(Data for this task)
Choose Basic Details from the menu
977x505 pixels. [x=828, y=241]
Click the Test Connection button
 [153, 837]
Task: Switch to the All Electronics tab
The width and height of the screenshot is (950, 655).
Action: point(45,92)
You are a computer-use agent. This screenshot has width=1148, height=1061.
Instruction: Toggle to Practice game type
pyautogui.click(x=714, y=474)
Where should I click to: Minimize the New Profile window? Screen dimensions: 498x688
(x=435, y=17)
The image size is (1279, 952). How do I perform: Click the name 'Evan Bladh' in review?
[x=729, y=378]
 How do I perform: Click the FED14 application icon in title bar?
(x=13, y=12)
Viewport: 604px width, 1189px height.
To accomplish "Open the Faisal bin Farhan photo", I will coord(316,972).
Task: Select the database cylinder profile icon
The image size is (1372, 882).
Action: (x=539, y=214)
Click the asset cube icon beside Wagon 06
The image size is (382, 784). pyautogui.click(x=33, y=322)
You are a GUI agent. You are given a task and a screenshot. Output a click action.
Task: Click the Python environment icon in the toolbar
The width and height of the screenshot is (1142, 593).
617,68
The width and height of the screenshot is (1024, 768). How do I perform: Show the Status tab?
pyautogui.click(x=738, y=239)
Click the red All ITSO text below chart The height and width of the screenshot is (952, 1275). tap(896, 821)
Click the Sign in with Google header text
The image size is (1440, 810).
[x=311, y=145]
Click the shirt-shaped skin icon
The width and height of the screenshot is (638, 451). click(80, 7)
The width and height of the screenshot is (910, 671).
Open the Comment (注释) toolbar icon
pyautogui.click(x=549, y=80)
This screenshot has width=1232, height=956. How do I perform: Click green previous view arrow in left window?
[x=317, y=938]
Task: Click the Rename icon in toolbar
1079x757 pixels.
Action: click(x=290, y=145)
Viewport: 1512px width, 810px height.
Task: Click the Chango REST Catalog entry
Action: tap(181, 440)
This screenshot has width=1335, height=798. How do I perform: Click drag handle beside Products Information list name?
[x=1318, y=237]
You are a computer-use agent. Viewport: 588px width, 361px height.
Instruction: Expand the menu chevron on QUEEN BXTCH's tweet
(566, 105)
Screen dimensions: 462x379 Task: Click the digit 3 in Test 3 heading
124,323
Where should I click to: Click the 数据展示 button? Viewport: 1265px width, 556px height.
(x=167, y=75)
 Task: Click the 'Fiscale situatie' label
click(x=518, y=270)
(End Data for this task)
#### Task directions:
Find every line in the records that contains the word "computer"; copy those lines.

#### Expected output:
You are a computer-use agent. This screenshot has width=1148, height=1061.
You are a computer-use agent. Viewport: 588px width, 361px height.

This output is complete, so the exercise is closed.